Flashmob edited this page Aug 21, 2019 · 23 revisions

Prerequisites

Assuming you have Redis and SQL already installed for this example. (Or SQL driver of your choice, see "Non MySQL" section below how to configure for other SQL dialects!)

Configuration

In your Go-Guerrilla configuration, configure the "backend_config" property like so:

"backend_config" :
  {
    "save_process": "HeadersParser|Debugger|Hasher|Header|Compressor|Redis|Sql",
    "log_received_mails" : true,
    "sql_driver": "mysql",
    "sql_dsn": "root:ok@tcp(127.0.0.1:3306)/gmail_mail?readTimeout=10s&writeTimeout=10s",
    "mail_table":"new",
    "redis_interface" : "127.0.0.1:6379",
    "redis_expire_seconds" : 7200,
    "save_workers_size" : 1,
    "primary_mail_host":"sharklasers.com"
  },

The save_process property defines which processors will be called in sequence from left to right. it will first parse the headers using the HeadersParser processor, and finally save the email body to redis and other data to SQL. The other settings are pretty much self explanatory.
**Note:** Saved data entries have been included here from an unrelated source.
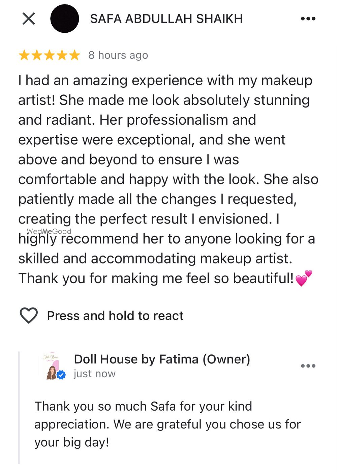
Task: Open more options for Safa's review
Action: coord(308,19)
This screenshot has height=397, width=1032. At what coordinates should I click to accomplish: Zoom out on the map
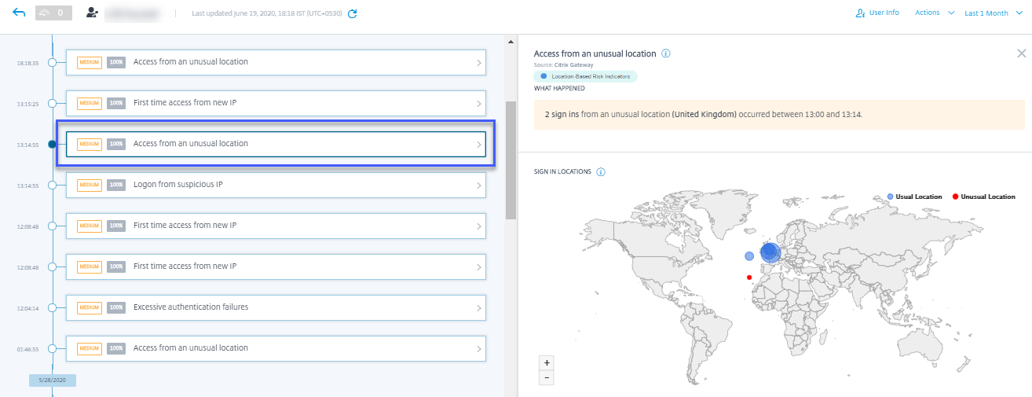[547, 377]
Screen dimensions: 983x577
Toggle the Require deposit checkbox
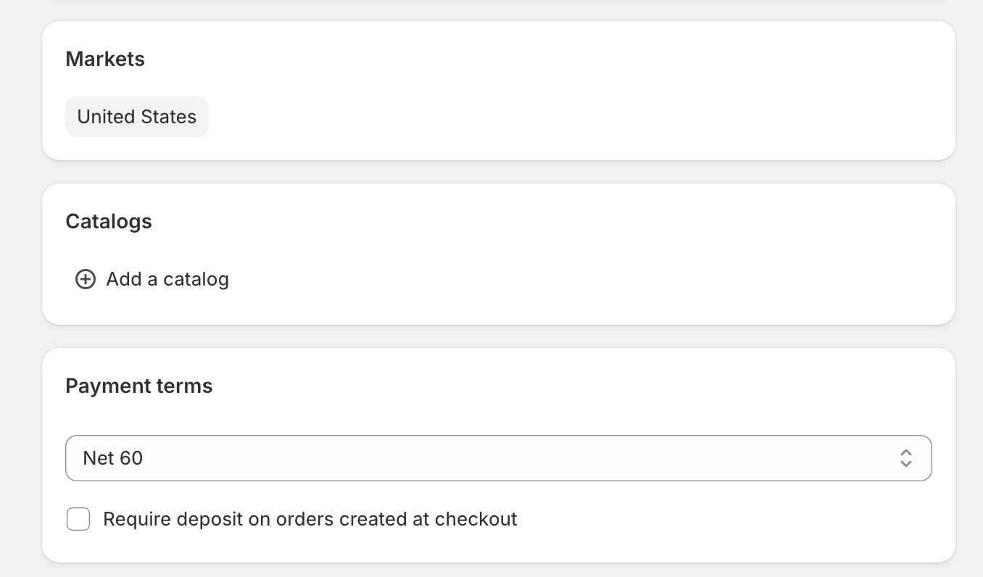(x=78, y=519)
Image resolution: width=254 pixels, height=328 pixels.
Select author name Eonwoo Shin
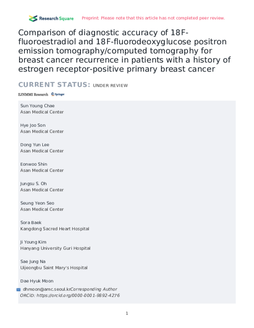pyautogui.click(x=34, y=164)
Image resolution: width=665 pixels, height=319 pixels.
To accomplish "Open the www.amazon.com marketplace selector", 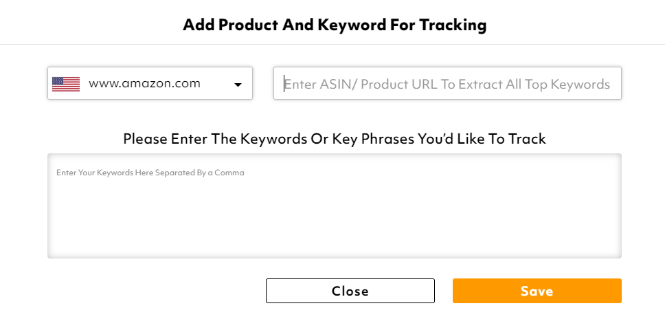I will click(150, 84).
Note that you may add other processors to the save_process setting if you like.

Note that the SQL & Redis processors is rely on the following processors:

  • HeadersParser` for header parsing, to get such fields as the Subject, To and Reply-to headers, but doesn't really need it.
  • The Hasher is used to derive the redis key for storing the email body.
  • The Compressor doesn't actually compress anything, it just sets up a compressor that the Redis or SQL processor will use if they find that it was set.
  • The 'Header' will fill the envelope with delivery header fields, so that when the body is saved with the delivery header fields.
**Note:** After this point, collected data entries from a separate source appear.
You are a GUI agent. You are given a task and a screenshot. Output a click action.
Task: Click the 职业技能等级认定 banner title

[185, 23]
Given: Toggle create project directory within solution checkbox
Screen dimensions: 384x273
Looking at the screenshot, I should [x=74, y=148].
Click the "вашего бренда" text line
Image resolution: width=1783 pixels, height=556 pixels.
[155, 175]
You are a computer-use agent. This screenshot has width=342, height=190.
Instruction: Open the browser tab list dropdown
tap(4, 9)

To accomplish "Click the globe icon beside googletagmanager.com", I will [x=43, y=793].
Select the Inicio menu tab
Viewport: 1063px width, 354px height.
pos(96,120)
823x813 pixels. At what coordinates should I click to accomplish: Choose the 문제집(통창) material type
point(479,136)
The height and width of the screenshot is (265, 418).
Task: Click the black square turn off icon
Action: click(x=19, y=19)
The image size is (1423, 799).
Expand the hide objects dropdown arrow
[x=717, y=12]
Additional SQL driver options

The following options are available in your config since 2019-08-19:

sql_max_open_conns - sets the maximum number of open connections to the database. The default is 0 (unlimited).

sql_max_idle_conns - sets the maximum number of connections in the idle connection pool. The default is 2.

sql_max_conn_lifetime - sets the maximum amount of time a connection may be reused.

SQL table setup

Let's create a table (example below may be using MySQL specific features):

CREATE TABLE IF NOT EXISTS `new` (
  `mail_id` BIGINT(20) unsigned NOT NULL AUTO_INCREMENT,
  `message_id` varchar(256) character set latin1 NOT NULL COMMENT 'value of [Message-ID] from headers',
  `date` datetime NOT NULL,
  `from` varchar(256) character set latin1 NOT NULL COMMENT 'value of [From] from headers or return_path (MAIL FROM) if no header present',
  `to` varchar(256) character set latin1 NOT NULL COMMENT 'value of [To] from headers or recipient (RCPT TO) if no header present',
  `reply_to` varchar(256) NULL COMMENT 'value of [Reply-To] from headers if present',
  `sender` varchar(256) NULL COMMENT 'value of [Sender] from headers of present',
  `subject` varchar(255) NOT NULL,
  `body` varchar(16) NOT NULL,
  `mail` longblob NOT NULL,
  `spam_score` float NOT NULL,
  `hash` char(32) character set latin1 NOT NULL,
  `content_type` varchar(64) character set latin1 NOT NULL,
  `recipient` varchar(255) character set latin1 NOT NULL COMMENT 'set by the RCPT TO command.',
  `has_attach` int(11) NOT NULL,
  `ip_addr` varbinary(16) NOT NULL,
  `return_path` VARCHAR(255) NOT NULL COMMENT 'set by the MAIL FROM command. Can be empty to indicate a bounce, i.e <>',
  `is_tls` BIT(1) DEFAULT b'0' NOT NULL,
  PRIMARY KEY  (`mail_id`),
  KEY `to` (`to`),
  KEY `hash` (`hash`),
  KEY `date` (`date`)
) ENGINE=InnoDB  DEFAULT CHARSET=utf8mb4;

mail_id and message_id

mail_id is the primary auto-increment key, message_id is a value that was parsed from the email headers. If not present in the headers, it will use <hash>.<local-part-to>@<primary_mail_host> - where <primary_mail_host> comes from the config, <hash> is the hash of the body, <local-part-to> is the local part of the recipient address.

mail and body columns

The above table does not store the body of the email which makes it quick to query and join, while the body of the email is fetched from Redis for future processing. The mail field can contain data in case Redis is down. Otherwise, if data is in Redis, the mail will be blank, and the body field will contain the word redis.

hash column

To get the email body from Redis, use the value from the hash column for the redis key.

ip_address column

The ip_address is packed into a 16 byte binary. For details see this stack overflow answer. Eg, In MySQL, one would use select INET6_NTOA(ip_addr) from new; and in PHP one would use inet_ntop function to get the human readable format.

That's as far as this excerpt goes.